(Extracted data entries)
----
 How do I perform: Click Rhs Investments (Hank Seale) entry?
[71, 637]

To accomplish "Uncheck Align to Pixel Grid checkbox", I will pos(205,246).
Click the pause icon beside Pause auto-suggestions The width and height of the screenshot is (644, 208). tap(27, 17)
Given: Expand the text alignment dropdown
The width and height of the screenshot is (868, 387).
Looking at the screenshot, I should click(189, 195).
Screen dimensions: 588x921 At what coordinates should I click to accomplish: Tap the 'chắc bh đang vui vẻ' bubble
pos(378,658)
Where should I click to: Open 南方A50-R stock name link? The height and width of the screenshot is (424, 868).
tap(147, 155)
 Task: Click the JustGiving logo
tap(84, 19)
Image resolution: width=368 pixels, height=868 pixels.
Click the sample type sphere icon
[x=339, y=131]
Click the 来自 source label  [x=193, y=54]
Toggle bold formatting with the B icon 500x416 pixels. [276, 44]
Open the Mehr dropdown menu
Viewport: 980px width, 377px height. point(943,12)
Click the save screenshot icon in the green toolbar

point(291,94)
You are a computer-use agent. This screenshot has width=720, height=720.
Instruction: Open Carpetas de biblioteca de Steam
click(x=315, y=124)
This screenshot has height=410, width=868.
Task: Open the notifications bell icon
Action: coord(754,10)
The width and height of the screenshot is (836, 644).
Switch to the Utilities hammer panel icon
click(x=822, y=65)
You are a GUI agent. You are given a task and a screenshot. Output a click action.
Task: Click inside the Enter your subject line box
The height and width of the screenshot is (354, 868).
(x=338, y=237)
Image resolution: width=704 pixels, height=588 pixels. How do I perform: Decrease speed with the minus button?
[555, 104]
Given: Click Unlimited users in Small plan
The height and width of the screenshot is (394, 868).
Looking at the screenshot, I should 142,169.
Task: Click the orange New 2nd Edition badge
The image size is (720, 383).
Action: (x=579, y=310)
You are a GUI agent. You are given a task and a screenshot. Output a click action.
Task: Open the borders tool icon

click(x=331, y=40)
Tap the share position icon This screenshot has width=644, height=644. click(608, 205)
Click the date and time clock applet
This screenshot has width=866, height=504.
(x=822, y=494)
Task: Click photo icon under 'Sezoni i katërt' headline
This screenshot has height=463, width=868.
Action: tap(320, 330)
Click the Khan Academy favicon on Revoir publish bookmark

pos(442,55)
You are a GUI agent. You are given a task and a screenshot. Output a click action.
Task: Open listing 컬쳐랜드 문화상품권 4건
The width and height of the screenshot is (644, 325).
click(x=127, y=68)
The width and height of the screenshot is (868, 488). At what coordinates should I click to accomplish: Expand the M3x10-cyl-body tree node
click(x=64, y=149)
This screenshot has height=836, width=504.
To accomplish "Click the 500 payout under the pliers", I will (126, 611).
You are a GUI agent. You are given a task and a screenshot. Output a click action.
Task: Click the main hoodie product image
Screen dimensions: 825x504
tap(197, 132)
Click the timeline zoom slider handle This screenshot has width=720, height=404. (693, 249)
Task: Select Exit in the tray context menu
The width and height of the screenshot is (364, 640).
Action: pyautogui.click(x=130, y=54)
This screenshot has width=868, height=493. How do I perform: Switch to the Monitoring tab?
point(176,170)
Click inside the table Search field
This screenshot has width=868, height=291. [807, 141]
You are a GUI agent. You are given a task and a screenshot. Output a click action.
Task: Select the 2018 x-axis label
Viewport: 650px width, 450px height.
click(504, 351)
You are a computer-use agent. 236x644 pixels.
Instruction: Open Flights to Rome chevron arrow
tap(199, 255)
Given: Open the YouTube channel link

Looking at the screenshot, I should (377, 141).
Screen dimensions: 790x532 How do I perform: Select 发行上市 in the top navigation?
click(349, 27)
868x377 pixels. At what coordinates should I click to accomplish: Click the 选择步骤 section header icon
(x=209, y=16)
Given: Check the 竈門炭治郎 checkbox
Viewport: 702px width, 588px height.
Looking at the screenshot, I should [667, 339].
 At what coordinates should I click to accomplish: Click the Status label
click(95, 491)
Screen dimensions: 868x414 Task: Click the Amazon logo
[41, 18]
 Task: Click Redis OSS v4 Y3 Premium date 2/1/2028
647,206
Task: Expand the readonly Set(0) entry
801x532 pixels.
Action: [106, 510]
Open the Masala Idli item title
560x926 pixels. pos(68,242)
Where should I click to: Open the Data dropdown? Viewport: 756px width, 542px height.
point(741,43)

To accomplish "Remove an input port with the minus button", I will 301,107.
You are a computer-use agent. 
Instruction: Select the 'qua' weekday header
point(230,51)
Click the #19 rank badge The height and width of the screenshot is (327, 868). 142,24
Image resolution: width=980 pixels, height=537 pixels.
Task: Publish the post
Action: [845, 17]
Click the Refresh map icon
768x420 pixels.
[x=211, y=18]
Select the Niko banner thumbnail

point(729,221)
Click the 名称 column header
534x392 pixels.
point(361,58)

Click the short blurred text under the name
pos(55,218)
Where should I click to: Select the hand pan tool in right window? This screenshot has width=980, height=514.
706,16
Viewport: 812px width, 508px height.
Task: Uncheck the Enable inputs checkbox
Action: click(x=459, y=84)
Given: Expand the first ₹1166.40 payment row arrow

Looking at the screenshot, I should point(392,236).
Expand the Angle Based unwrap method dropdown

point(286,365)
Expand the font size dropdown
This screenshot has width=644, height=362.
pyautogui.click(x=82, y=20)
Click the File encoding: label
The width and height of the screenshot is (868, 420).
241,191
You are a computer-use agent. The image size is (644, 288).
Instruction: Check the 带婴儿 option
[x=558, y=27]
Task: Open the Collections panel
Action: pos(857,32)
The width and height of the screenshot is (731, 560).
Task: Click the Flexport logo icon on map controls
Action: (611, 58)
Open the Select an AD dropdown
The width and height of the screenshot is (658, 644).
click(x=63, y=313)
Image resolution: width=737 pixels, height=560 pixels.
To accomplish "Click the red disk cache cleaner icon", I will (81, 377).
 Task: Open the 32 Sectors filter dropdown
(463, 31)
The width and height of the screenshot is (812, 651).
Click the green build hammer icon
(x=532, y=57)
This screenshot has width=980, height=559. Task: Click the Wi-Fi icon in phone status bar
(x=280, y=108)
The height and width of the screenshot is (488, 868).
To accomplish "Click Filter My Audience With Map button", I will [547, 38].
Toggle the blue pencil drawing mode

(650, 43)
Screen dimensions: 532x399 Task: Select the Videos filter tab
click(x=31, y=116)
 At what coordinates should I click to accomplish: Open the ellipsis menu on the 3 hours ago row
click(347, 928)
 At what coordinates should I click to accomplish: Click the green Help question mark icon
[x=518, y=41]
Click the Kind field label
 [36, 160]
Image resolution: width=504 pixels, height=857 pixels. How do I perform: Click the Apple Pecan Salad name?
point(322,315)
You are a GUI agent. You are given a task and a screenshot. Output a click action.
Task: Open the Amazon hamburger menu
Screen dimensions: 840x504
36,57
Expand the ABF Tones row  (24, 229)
----
• **TASK REQUIREMENTS**:
Each entry must appear again in the answer exactly as written.

• **RESPONSE TO THIS EXERCISE**:
 How do I perform: Click Rhs Investments (Hank Seale) entry?
[71, 637]

To accomplish "Uncheck Align to Pixel Grid checkbox", I will pos(205,246).
Click the pause icon beside Pause auto-suggestions The width and height of the screenshot is (644, 208). tap(27, 17)
Given: Expand the text alignment dropdown
The width and height of the screenshot is (868, 387).
Looking at the screenshot, I should click(189, 195).
Screen dimensions: 588x921 At what coordinates should I click to accomplish: Tap the 'chắc bh đang vui vẻ' bubble
pos(378,658)
Where should I click to: Open 南方A50-R stock name link? The height and width of the screenshot is (424, 868).
tap(147, 155)
 Task: Click the JustGiving logo
tap(84, 19)
Image resolution: width=368 pixels, height=868 pixels.
Click the sample type sphere icon
[x=339, y=131]
Click the 来自 source label  [x=193, y=54]
Toggle bold formatting with the B icon 500x416 pixels. [276, 44]
Open the Mehr dropdown menu
Viewport: 980px width, 377px height. point(943,12)
Click the save screenshot icon in the green toolbar

point(291,94)
You are a computer-use agent. This screenshot has width=720, height=720.
Instruction: Open Carpetas de biblioteca de Steam
click(x=315, y=124)
This screenshot has height=410, width=868.
Task: Open the notifications bell icon
Action: coord(754,10)
The width and height of the screenshot is (836, 644).
Switch to the Utilities hammer panel icon
click(x=822, y=65)
You are a GUI agent. You are given a task and a screenshot. Output a click action.
Task: Click inside the Enter your subject line box
The height and width of the screenshot is (354, 868).
(x=338, y=237)
Image resolution: width=704 pixels, height=588 pixels. How do I perform: Decrease speed with the minus button?
[555, 104]
Given: Click Unlimited users in Small plan
The height and width of the screenshot is (394, 868).
Looking at the screenshot, I should 142,169.
Task: Click the orange New 2nd Edition badge
The image size is (720, 383).
Action: (x=579, y=310)
You are a GUI agent. You are given a task and a screenshot. Output a click action.
Task: Open the borders tool icon

click(x=331, y=40)
Tap the share position icon This screenshot has width=644, height=644. click(608, 205)
Click the date and time clock applet
This screenshot has width=866, height=504.
(x=822, y=494)
Task: Click photo icon under 'Sezoni i katërt' headline
This screenshot has height=463, width=868.
Action: tap(320, 330)
Click the Khan Academy favicon on Revoir publish bookmark

pos(442,55)
You are a GUI agent. You are given a task and a screenshot. Output a click action.
Task: Open listing 컬쳐랜드 문화상품권 4건
The width and height of the screenshot is (644, 325).
click(x=127, y=68)
The width and height of the screenshot is (868, 488). At what coordinates should I click to accomplish: Expand the M3x10-cyl-body tree node
click(x=64, y=149)
This screenshot has height=836, width=504.
To accomplish "Click the 500 payout under the pliers", I will (126, 611).
You are a GUI agent. You are given a task and a screenshot. Output a click action.
Task: Click the main hoodie product image
Screen dimensions: 825x504
tap(197, 132)
Click the timeline zoom slider handle This screenshot has width=720, height=404. (693, 249)
Task: Select Exit in the tray context menu
The width and height of the screenshot is (364, 640).
Action: pyautogui.click(x=130, y=54)
This screenshot has width=868, height=493. How do I perform: Switch to the Monitoring tab?
point(176,170)
Click inside the table Search field
This screenshot has width=868, height=291. [807, 141]
You are a GUI agent. You are given a task and a screenshot. Output a click action.
Task: Select the 2018 x-axis label
Viewport: 650px width, 450px height.
click(504, 351)
You are a computer-use agent. 236x644 pixels.
Instruction: Open Flights to Rome chevron arrow
tap(199, 255)
Given: Open the YouTube channel link

Looking at the screenshot, I should (377, 141).
Screen dimensions: 790x532 How do I perform: Select 发行上市 in the top navigation?
click(349, 27)
868x377 pixels. At what coordinates should I click to accomplish: Click the 选择步骤 section header icon
(x=209, y=16)
Given: Check the 竈門炭治郎 checkbox
Viewport: 702px width, 588px height.
Looking at the screenshot, I should [667, 339].
 At what coordinates should I click to accomplish: Click the Status label
click(95, 491)
Screen dimensions: 868x414 Task: Click the Amazon logo
[41, 18]
 Task: Click Redis OSS v4 Y3 Premium date 2/1/2028
647,206
Task: Expand the readonly Set(0) entry
801x532 pixels.
Action: [106, 510]
Open the Masala Idli item title
560x926 pixels. pos(68,242)
Where should I click to: Open the Data dropdown? Viewport: 756px width, 542px height.
point(741,43)

To accomplish "Remove an input port with the minus button", I will 301,107.
You are a computer-use agent. 
Instruction: Select the 'qua' weekday header
point(230,51)
Click the #19 rank badge The height and width of the screenshot is (327, 868). 142,24
Image resolution: width=980 pixels, height=537 pixels.
Task: Publish the post
Action: [845, 17]
Click the Refresh map icon
768x420 pixels.
[x=211, y=18]
Select the Niko banner thumbnail

point(729,221)
Click the 名称 column header
534x392 pixels.
point(361,58)

Click the short blurred text under the name
pos(55,218)
Where should I click to: Select the hand pan tool in right window? This screenshot has width=980, height=514.
706,16
Viewport: 812px width, 508px height.
Task: Uncheck the Enable inputs checkbox
Action: click(x=459, y=84)
Given: Expand the first ₹1166.40 payment row arrow

Looking at the screenshot, I should point(392,236).
Expand the Angle Based unwrap method dropdown

point(286,365)
Expand the font size dropdown
This screenshot has width=644, height=362.
pyautogui.click(x=82, y=20)
Click the File encoding: label
The width and height of the screenshot is (868, 420).
241,191
You are a computer-use agent. The image size is (644, 288).
Instruction: Check the 带婴儿 option
[x=558, y=27]
Task: Open the Collections panel
Action: pos(857,32)
The width and height of the screenshot is (731, 560).
Task: Click the Flexport logo icon on map controls
Action: (611, 58)
Open the Select an AD dropdown
The width and height of the screenshot is (658, 644).
click(x=63, y=313)
Image resolution: width=737 pixels, height=560 pixels.
To accomplish "Click the red disk cache cleaner icon", I will (81, 377).
 Task: Open the 32 Sectors filter dropdown
(463, 31)
The width and height of the screenshot is (812, 651).
Click the green build hammer icon
(x=532, y=57)
This screenshot has width=980, height=559. Task: Click the Wi-Fi icon in phone status bar
(x=280, y=108)
The height and width of the screenshot is (488, 868).
To accomplish "Click Filter My Audience With Map button", I will [547, 38].
Toggle the blue pencil drawing mode

(650, 43)
Screen dimensions: 532x399 Task: Select the Videos filter tab
click(x=31, y=116)
 At what coordinates should I click to accomplish: Open the ellipsis menu on the 3 hours ago row
click(347, 928)
 At what coordinates should I click to accomplish: Click the green Help question mark icon
[x=518, y=41]
Click the Kind field label
 [36, 160]
Image resolution: width=504 pixels, height=857 pixels. How do I perform: Click the Apple Pecan Salad name?
point(322,315)
You are a GUI agent. You are given a task and a screenshot. Output a click action.
Task: Open the Amazon hamburger menu
Screen dimensions: 840x504
36,57
Expand the ABF Tones row  (24, 229)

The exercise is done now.